# Pictures and a Video of my sweet Sam.



## 3340 (Dec 17, 2007)

I was just looking at some of Sam's pictures on my laptop and thought I would share some with you guys. I love you Sam!



this was how he would always sleep lol his ears were always like that. And he loved sleeping on the floor for some reason.



















this 1 was around the time when we first got him. He was so much smaller then.









lastly,he thought I was playing a game with him or something here,he would not stay still lol









And here is a video of him,his first time in his crate. of course he didn't like it at all,but he loved it after a while.


http://www.youtube.com/watch?v=W1yEPOP8NCY


sorry I can't figure out how to post the video in this thread but the link takes you directly there.


----------



## pburchins (Mar 11, 2009)

Thank you for sharing the photos and video. I am sorry for your loss. We lost our golden of 13 years on Valentines day and I understand about how different your house becomes. We knew our time with our golden was decreasing as he kept getting older. It still crushed us. To lose Sam so quickly is such a tragedy. He was a very cute boy and what a set of eyes.

Thank you for you and your husbands' for his service to our country


----------



## beccacc31 (Aug 17, 2009)

I am sorry for you loss. I have to agree with pburchins about how much a house changes.


----------



## Debles (Sep 6, 2007)

I am so very sorry. I know how painful it is. Have you figured out where he got the antifreeze yet?


----------



## 3340 (Dec 17, 2007)

Debles said:


> I am so very sorry. I know how painful it is. Have you figured out where he got the antifreeze yet?

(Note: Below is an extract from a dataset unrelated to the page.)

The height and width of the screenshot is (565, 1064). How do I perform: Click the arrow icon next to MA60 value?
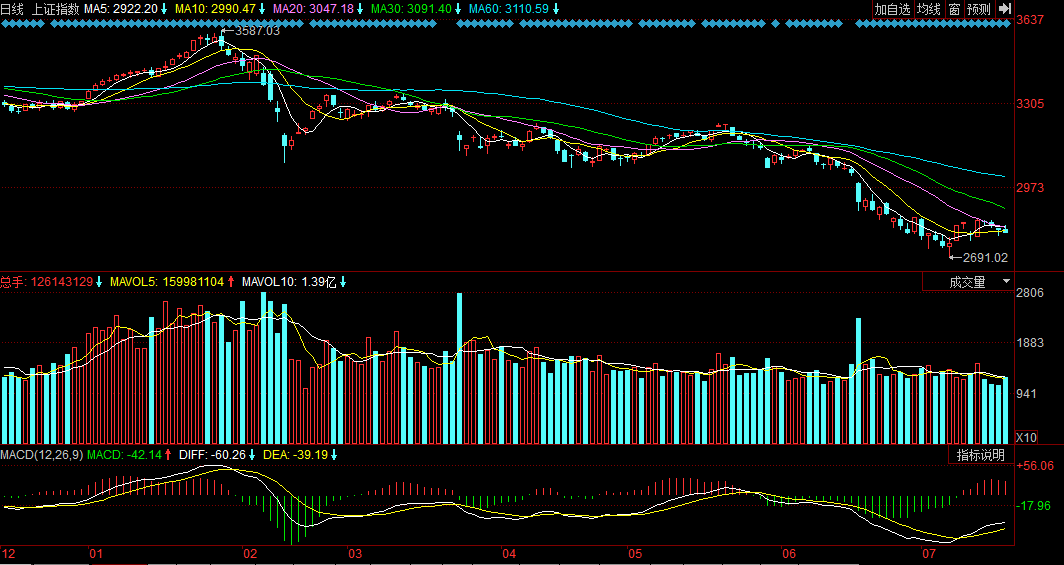click(556, 9)
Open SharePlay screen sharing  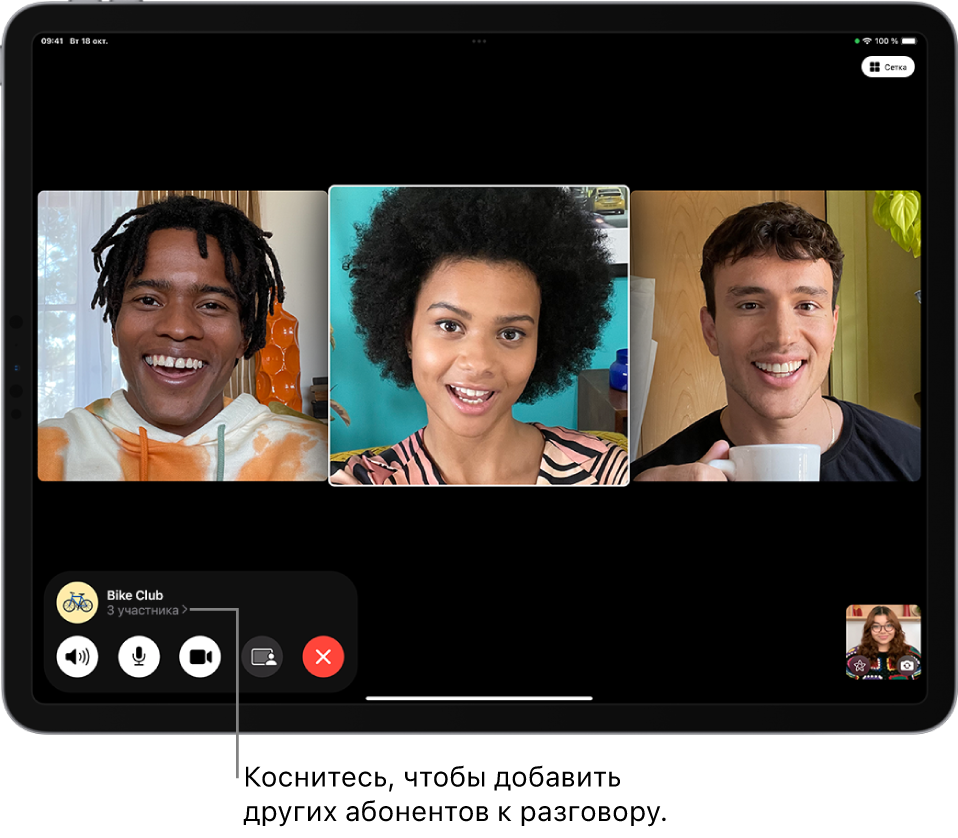[263, 657]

No we haven't found out from where. I just keep thinking because whenever we take him out he's on a leash,and I never let him go near any cars,or in the parking lot,but someone had wrote that it must have been in the grass,and he used to love licking the grass when it rained. It rains here almost everyday! He would usually stop licking it when we went next to him. If it was from him licking the grass I don't understand why antifreeze would be in the grass:no:


----------



## Ljilly28 (Jan 22, 2008)

Again, I am just so sorry. Something like this, with antifreeze from who knows where, is a nightmare scenario. I feel terrible you have to go through the loss of your puppy.


----------



## ggdenny (Nov 2, 2008)

Thank you so much for sharing the wonderful pics and video of Sam. He sure was a cutie. Again, I'm sorry for your loss - it's so heartbreaking. Be well.


----------



## Romeo1 (Apr 19, 2008)

So sorry for your loss. Sam was a beautiful puppy.


----------



## coppers-mom (Jan 9, 2009)

Sam was a beautiful puppy and I am so sorry you lost him. I know how heartbreaking it is to lose a pet, but I've never lost one so young and that must make it harder to accept.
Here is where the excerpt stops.